REQUIRED ACTION: Give back exactly the line containing "Screen dimensions: 724x1568" and all that follow it in the data below, with the pictures left out.

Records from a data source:
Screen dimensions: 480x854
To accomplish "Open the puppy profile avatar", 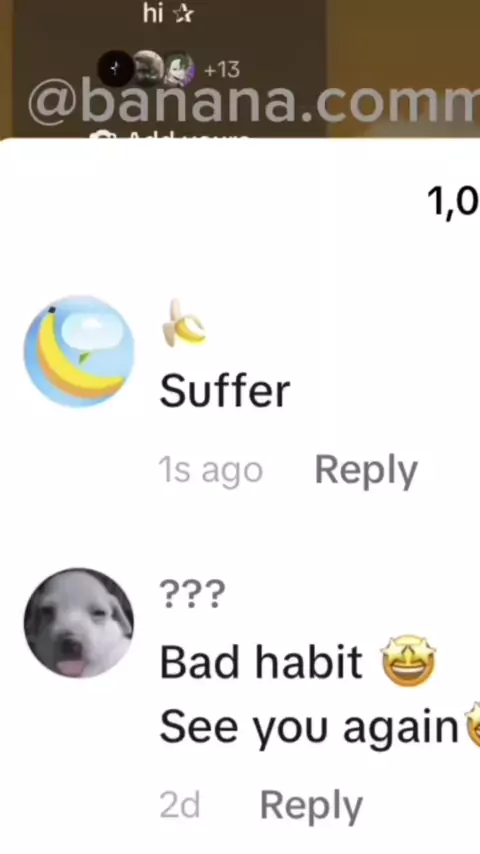I will tap(79, 623).
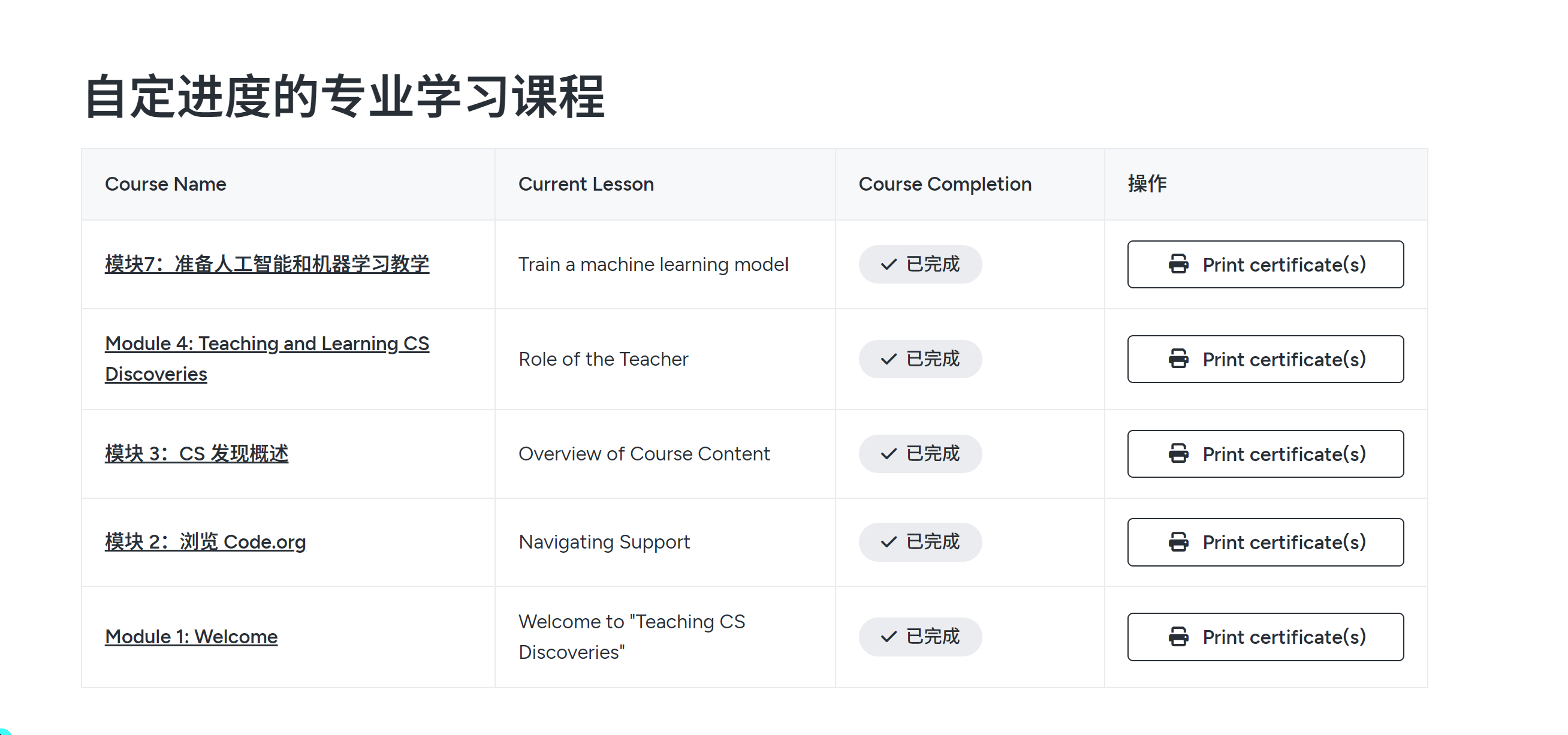The image size is (1568, 735).
Task: Click checkmark in 模块7 completion badge
Action: pos(889,264)
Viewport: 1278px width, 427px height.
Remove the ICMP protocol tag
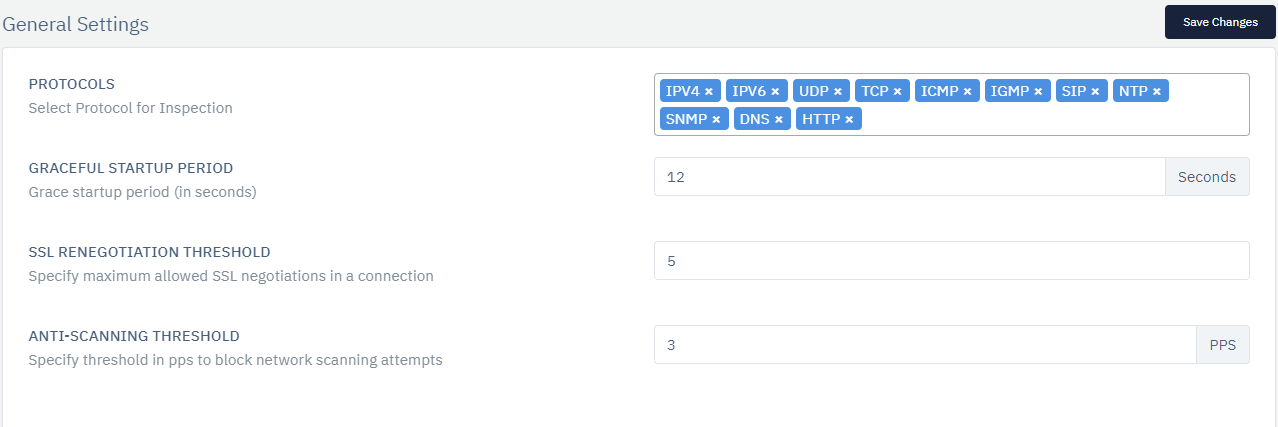pos(968,91)
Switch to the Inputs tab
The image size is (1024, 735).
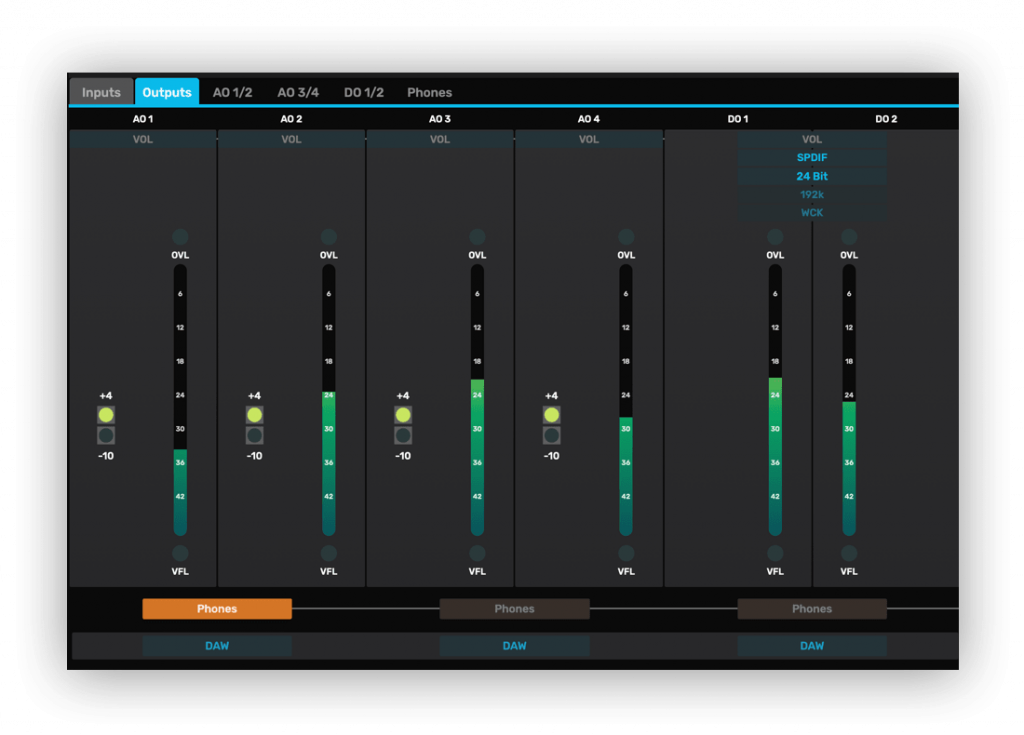[x=100, y=91]
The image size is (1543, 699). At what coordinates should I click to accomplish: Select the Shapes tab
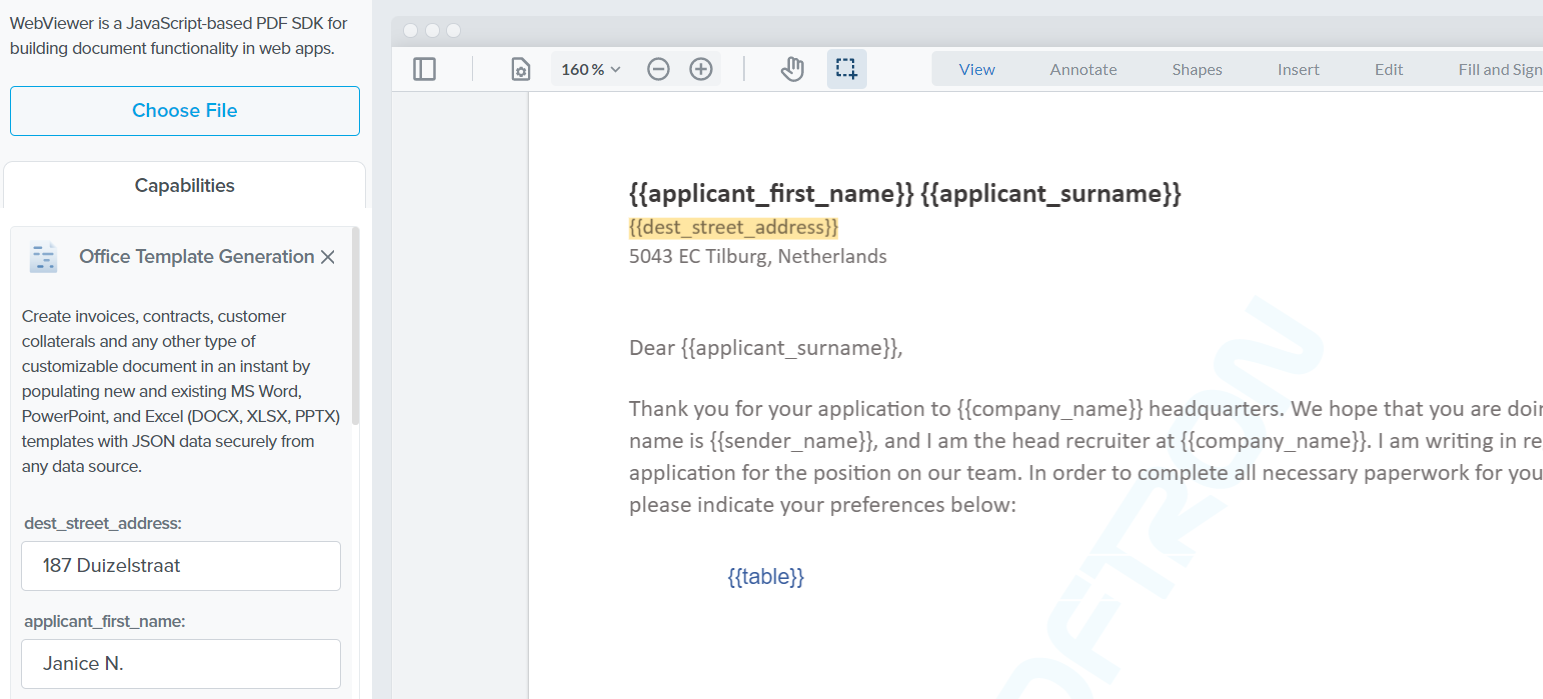(1196, 69)
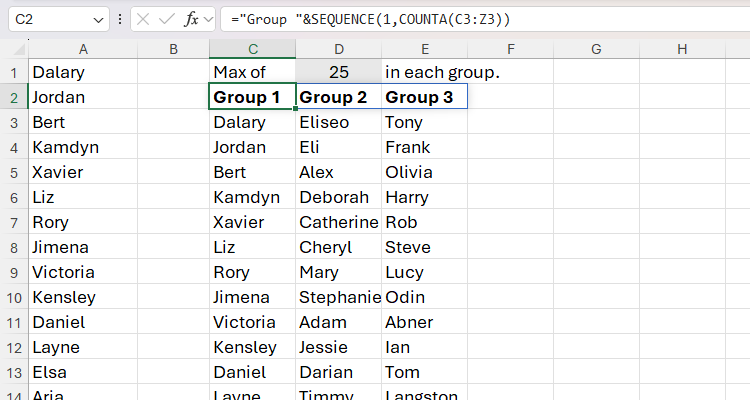This screenshot has height=400, width=750.
Task: Select row 2 header
Action: tap(14, 97)

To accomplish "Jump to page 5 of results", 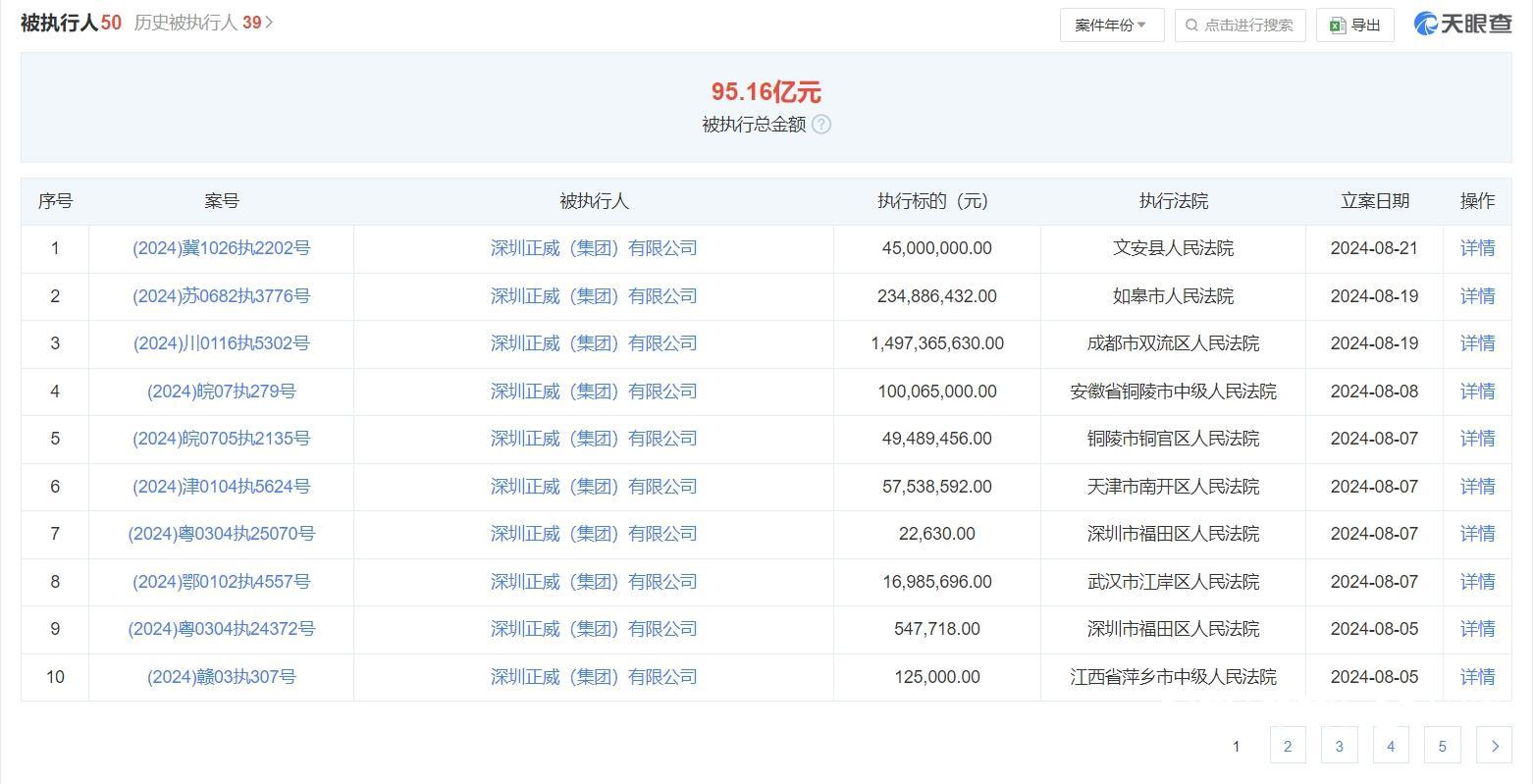I will tap(1442, 746).
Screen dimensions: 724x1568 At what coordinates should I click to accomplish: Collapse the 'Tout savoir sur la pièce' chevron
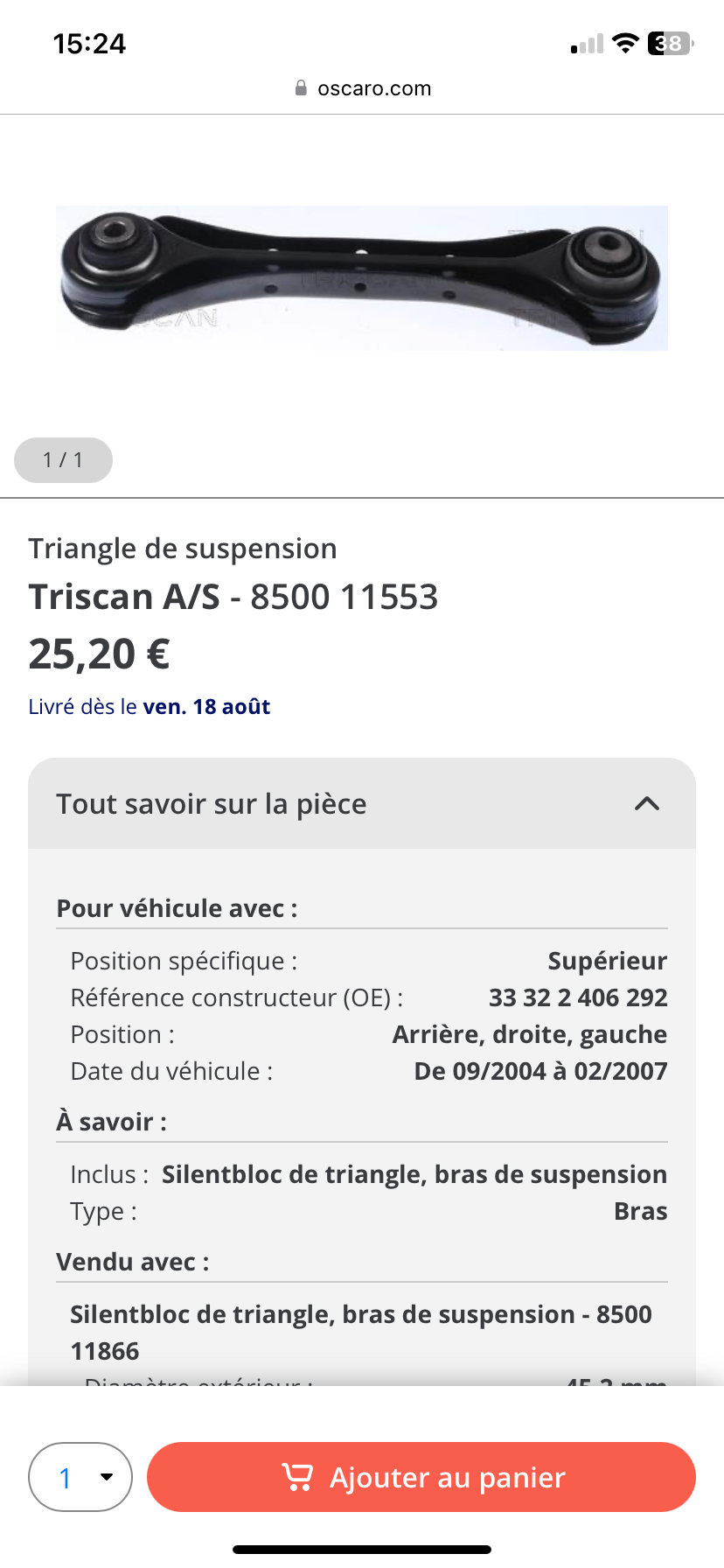[646, 803]
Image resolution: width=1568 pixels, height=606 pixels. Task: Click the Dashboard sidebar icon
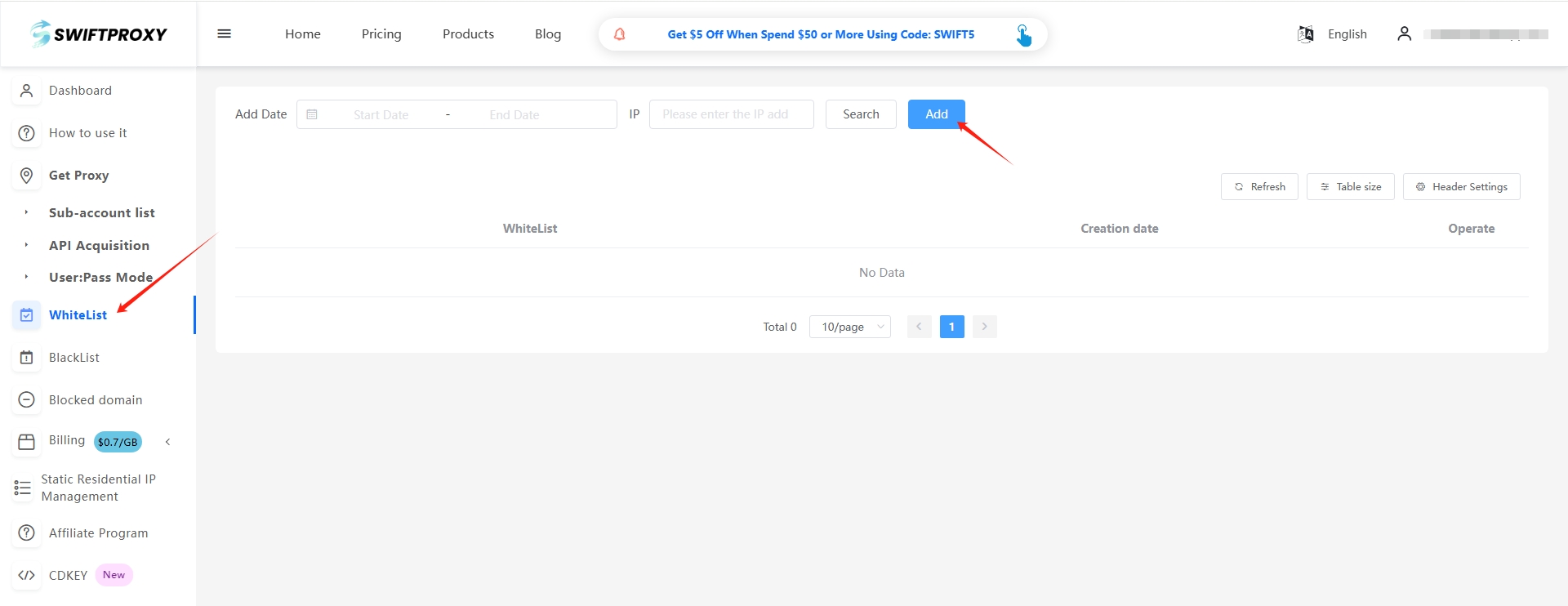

RESULT OF THIS TASK:
Screen dimensions: 724x1568 At what coordinates should I click to accomplish: Collapse the 'Tout savoir sur la pièce' chevron
[646, 803]
Image resolution: width=1568 pixels, height=606 pixels. Task: Click the Dashboard sidebar icon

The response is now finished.